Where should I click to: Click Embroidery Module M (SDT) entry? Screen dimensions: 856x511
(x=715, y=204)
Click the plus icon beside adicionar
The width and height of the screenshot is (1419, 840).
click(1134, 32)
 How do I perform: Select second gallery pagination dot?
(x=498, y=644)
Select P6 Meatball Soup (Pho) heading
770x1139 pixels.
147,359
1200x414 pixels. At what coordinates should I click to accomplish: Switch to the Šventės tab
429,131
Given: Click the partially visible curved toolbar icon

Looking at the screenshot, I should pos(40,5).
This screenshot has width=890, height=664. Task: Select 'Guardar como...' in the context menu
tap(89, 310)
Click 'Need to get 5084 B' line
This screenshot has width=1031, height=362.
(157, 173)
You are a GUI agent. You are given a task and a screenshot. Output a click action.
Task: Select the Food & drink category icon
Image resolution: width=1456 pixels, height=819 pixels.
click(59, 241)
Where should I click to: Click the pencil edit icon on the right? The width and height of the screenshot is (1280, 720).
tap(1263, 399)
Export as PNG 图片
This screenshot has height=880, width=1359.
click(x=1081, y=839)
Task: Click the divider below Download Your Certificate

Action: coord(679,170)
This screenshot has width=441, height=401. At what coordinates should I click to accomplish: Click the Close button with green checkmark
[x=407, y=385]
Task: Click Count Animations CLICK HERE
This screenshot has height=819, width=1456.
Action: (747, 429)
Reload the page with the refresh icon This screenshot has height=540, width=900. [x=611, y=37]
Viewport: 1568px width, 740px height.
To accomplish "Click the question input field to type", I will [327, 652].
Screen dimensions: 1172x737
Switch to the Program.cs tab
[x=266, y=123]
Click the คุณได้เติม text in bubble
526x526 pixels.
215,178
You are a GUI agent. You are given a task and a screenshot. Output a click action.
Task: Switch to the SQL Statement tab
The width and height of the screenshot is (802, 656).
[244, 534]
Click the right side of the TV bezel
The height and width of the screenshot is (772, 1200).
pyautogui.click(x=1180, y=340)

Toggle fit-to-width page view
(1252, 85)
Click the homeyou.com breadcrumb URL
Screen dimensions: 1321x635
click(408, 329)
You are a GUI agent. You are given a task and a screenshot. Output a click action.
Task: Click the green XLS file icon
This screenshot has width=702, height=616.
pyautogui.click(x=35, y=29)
_ _ _ _
**Problem requirements:**
The required result is a verbatim copy of all the entries.

**Result for this exercise:**
Where should I click to: Click Embroidery Module M (SDT) entry? Screen dimensions: 856x511
(x=715, y=204)
Click the plus icon beside adicionar
The width and height of the screenshot is (1419, 840).
click(1134, 32)
 How do I perform: Select second gallery pagination dot?
(x=498, y=644)
Select P6 Meatball Soup (Pho) heading
770x1139 pixels.
147,359
1200x414 pixels. At what coordinates should I click to accomplish: Switch to the Šventės tab
429,131
Given: Click the partially visible curved toolbar icon

Looking at the screenshot, I should pos(40,5).
This screenshot has width=890, height=664. Task: Select 'Guardar como...' in the context menu
tap(89, 310)
Click 'Need to get 5084 B' line
This screenshot has width=1031, height=362.
(157, 173)
You are a GUI agent. You are given a task and a screenshot. Output a click action.
Task: Select the Food & drink category icon
Image resolution: width=1456 pixels, height=819 pixels.
click(59, 241)
Where should I click to: Click the pencil edit icon on the right? The width and height of the screenshot is (1280, 720).
tap(1263, 399)
Export as PNG 图片
This screenshot has height=880, width=1359.
click(x=1081, y=839)
Task: Click the divider below Download Your Certificate

Action: coord(679,170)
This screenshot has width=441, height=401. At what coordinates should I click to accomplish: Click the Close button with green checkmark
[x=407, y=385]
Task: Click Count Animations CLICK HERE
This screenshot has height=819, width=1456.
Action: (747, 429)
Reload the page with the refresh icon This screenshot has height=540, width=900. [x=611, y=37]
Viewport: 1568px width, 740px height.
To accomplish "Click the question input field to type", I will [327, 652].
Screen dimensions: 1172x737
Switch to the Program.cs tab
[x=266, y=123]
Click the คุณได้เติม text in bubble
526x526 pixels.
215,178
You are a GUI agent. You are given a task and a screenshot. Output a click action.
Task: Switch to the SQL Statement tab
The width and height of the screenshot is (802, 656).
[244, 534]
Click the right side of the TV bezel
The height and width of the screenshot is (772, 1200).
pyautogui.click(x=1180, y=340)

Toggle fit-to-width page view
(1252, 85)
Click the homeyou.com breadcrumb URL
Screen dimensions: 1321x635
click(408, 329)
You are a GUI agent. You are given a task and a screenshot. Output a click action.
Task: Click the green XLS file icon
This screenshot has width=702, height=616.
pyautogui.click(x=35, y=29)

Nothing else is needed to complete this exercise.